Dati di lavoro:
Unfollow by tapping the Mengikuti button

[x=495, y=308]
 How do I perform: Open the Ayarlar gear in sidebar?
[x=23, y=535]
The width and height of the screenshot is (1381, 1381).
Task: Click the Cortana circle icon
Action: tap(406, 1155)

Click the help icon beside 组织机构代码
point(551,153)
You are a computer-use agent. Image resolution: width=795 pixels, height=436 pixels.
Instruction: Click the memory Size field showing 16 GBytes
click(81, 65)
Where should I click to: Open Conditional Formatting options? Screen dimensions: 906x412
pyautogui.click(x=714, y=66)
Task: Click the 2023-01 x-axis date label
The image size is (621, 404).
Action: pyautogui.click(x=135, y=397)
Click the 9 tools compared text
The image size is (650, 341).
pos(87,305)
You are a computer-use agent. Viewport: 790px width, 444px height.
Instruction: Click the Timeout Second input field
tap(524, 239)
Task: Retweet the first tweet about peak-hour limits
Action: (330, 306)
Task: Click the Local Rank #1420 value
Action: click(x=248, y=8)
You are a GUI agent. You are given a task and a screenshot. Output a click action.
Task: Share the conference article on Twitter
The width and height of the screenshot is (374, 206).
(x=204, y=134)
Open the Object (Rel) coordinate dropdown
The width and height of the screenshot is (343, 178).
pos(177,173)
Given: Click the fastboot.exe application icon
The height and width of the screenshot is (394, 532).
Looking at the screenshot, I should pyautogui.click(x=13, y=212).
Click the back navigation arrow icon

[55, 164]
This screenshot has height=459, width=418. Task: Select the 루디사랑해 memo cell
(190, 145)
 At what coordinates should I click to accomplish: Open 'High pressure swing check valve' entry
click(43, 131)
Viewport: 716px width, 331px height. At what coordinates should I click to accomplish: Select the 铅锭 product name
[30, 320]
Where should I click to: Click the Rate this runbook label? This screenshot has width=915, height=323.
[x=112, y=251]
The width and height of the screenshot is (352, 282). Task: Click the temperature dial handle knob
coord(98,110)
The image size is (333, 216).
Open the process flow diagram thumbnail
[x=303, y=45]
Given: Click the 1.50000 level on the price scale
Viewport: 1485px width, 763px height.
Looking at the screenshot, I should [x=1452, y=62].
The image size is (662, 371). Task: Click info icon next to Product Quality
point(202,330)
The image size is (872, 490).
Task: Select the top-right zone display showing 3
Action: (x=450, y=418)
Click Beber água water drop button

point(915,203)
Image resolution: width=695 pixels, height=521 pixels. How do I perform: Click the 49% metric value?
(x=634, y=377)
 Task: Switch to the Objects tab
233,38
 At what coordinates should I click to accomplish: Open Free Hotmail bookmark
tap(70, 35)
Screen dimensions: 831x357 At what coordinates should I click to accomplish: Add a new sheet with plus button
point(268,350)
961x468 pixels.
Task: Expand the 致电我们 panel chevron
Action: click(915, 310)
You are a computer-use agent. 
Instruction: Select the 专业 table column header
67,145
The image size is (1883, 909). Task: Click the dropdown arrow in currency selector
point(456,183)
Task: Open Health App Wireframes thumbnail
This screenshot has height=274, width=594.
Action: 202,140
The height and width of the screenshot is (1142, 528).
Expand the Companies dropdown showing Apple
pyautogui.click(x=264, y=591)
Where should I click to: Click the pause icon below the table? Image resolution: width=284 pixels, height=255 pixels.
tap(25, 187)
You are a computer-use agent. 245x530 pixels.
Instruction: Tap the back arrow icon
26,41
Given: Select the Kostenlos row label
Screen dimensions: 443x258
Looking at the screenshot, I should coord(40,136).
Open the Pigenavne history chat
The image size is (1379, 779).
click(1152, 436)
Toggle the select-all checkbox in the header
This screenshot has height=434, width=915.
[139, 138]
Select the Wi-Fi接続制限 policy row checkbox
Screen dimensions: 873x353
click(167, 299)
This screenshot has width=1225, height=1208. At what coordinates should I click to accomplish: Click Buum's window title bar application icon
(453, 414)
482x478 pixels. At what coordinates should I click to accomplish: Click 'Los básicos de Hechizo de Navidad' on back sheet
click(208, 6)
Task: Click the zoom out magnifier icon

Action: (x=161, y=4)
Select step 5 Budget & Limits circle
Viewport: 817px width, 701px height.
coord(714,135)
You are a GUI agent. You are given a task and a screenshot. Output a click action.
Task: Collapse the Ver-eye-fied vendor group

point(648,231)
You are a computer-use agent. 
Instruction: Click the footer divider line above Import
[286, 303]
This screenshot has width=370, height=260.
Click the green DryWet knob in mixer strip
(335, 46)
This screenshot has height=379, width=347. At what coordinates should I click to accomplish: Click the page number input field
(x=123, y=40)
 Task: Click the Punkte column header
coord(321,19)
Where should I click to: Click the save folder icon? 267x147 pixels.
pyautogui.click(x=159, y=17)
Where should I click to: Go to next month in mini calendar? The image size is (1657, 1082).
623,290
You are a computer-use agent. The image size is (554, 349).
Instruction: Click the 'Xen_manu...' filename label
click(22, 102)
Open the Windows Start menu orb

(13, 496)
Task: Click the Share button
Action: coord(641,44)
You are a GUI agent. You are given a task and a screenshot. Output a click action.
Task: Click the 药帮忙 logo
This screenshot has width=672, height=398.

Obiettivo:
Estrai tutte le righe riportate qui sopra e ricopiale identiche, senza cambiare nulla.

Soluzione:
Unfollow by tapping the Mengikuti button

[x=495, y=308]
 How do I perform: Open the Ayarlar gear in sidebar?
[x=23, y=535]
The width and height of the screenshot is (1381, 1381).
Task: Click the Cortana circle icon
Action: tap(406, 1155)

Click the help icon beside 组织机构代码
point(551,153)
You are a computer-use agent. Image resolution: width=795 pixels, height=436 pixels.
Instruction: Click the memory Size field showing 16 GBytes
click(81, 65)
Where should I click to: Open Conditional Formatting options? Screen dimensions: 906x412
pyautogui.click(x=714, y=66)
Task: Click the 2023-01 x-axis date label
The image size is (621, 404).
Action: pyautogui.click(x=135, y=397)
Click the 9 tools compared text
The image size is (650, 341).
pos(87,305)
You are a computer-use agent. Viewport: 790px width, 444px height.
Instruction: Click the Timeout Second input field
tap(524, 239)
Task: Retweet the first tweet about peak-hour limits
Action: (330, 306)
Task: Click the Local Rank #1420 value
Action: click(x=248, y=8)
You are a GUI agent. You are given a task and a screenshot. Output a click action.
Task: Share the conference article on Twitter
The width and height of the screenshot is (374, 206).
(x=204, y=134)
Open the Object (Rel) coordinate dropdown
The width and height of the screenshot is (343, 178).
pos(177,173)
Given: Click the fastboot.exe application icon
The height and width of the screenshot is (394, 532).
Looking at the screenshot, I should pyautogui.click(x=13, y=212).
Click the back navigation arrow icon

[55, 164]
This screenshot has height=459, width=418. Task: Select the 루디사랑해 memo cell
(190, 145)
 At what coordinates should I click to accomplish: Open 'High pressure swing check valve' entry
click(43, 131)
Viewport: 716px width, 331px height. At what coordinates should I click to accomplish: Select the 铅锭 product name
[30, 320]
Where should I click to: Click the Rate this runbook label? This screenshot has width=915, height=323.
[x=112, y=251]
The width and height of the screenshot is (352, 282). Task: Click the temperature dial handle knob
coord(98,110)
The image size is (333, 216).
Open the process flow diagram thumbnail
[x=303, y=45]
Given: Click the 1.50000 level on the price scale
Viewport: 1485px width, 763px height.
Looking at the screenshot, I should [x=1452, y=62].
The image size is (662, 371). Task: Click info icon next to Product Quality
point(202,330)
The image size is (872, 490).
Task: Select the top-right zone display showing 3
Action: (x=450, y=418)
Click Beber água water drop button

point(915,203)
Image resolution: width=695 pixels, height=521 pixels. How do I perform: Click the 49% metric value?
(x=634, y=377)
 Task: Switch to the Objects tab
233,38
 At what coordinates should I click to accomplish: Open Free Hotmail bookmark
tap(70, 35)
Screen dimensions: 831x357 At what coordinates should I click to accomplish: Add a new sheet with plus button
point(268,350)
961x468 pixels.
Task: Expand the 致电我们 panel chevron
Action: click(915, 310)
You are a computer-use agent. 
Instruction: Select the 专业 table column header
67,145
The image size is (1883, 909). Task: Click the dropdown arrow in currency selector
point(456,183)
Task: Open Health App Wireframes thumbnail
This screenshot has height=274, width=594.
Action: 202,140
The height and width of the screenshot is (1142, 528).
Expand the Companies dropdown showing Apple
pyautogui.click(x=264, y=591)
Where should I click to: Click the pause icon below the table? Image resolution: width=284 pixels, height=255 pixels.
tap(25, 187)
You are a computer-use agent. 245x530 pixels.
Instruction: Tap the back arrow icon
26,41
Given: Select the Kostenlos row label
Screen dimensions: 443x258
Looking at the screenshot, I should coord(40,136).
Open the Pigenavne history chat
The image size is (1379, 779).
click(1152, 436)
Toggle the select-all checkbox in the header
This screenshot has height=434, width=915.
[139, 138]
Select the Wi-Fi接続制限 policy row checkbox
Screen dimensions: 873x353
click(167, 299)
This screenshot has width=1225, height=1208. At what coordinates should I click to accomplish: Click Buum's window title bar application icon
(453, 414)
482x478 pixels. At what coordinates should I click to accomplish: Click 'Los básicos de Hechizo de Navidad' on back sheet
click(208, 6)
Task: Click the zoom out magnifier icon

Action: (x=161, y=4)
Select step 5 Budget & Limits circle
Viewport: 817px width, 701px height.
coord(714,135)
You are a GUI agent. You are given a task and a screenshot. Output a click action.
Task: Collapse the Ver-eye-fied vendor group

point(648,231)
You are a computer-use agent. 
Instruction: Click the footer divider line above Import
[286, 303]
This screenshot has width=370, height=260.
Click the green DryWet knob in mixer strip
(335, 46)
This screenshot has height=379, width=347. At what coordinates should I click to accomplish: Click the page number input field
(x=123, y=40)
 Task: Click the Punkte column header
coord(321,19)
Where should I click to: Click the save folder icon? 267x147 pixels.
pyautogui.click(x=159, y=17)
Where should I click to: Go to next month in mini calendar? The image size is (1657, 1082).
623,290
You are a computer-use agent. The image size is (554, 349).
Instruction: Click the 'Xen_manu...' filename label
click(22, 102)
Open the Windows Start menu orb

(13, 496)
Task: Click the Share button
Action: coord(641,44)
You are a GUI agent. You are given a task and a screenshot. Output a click action.
Task: Click the 药帮忙 logo
This screenshot has width=672, height=398.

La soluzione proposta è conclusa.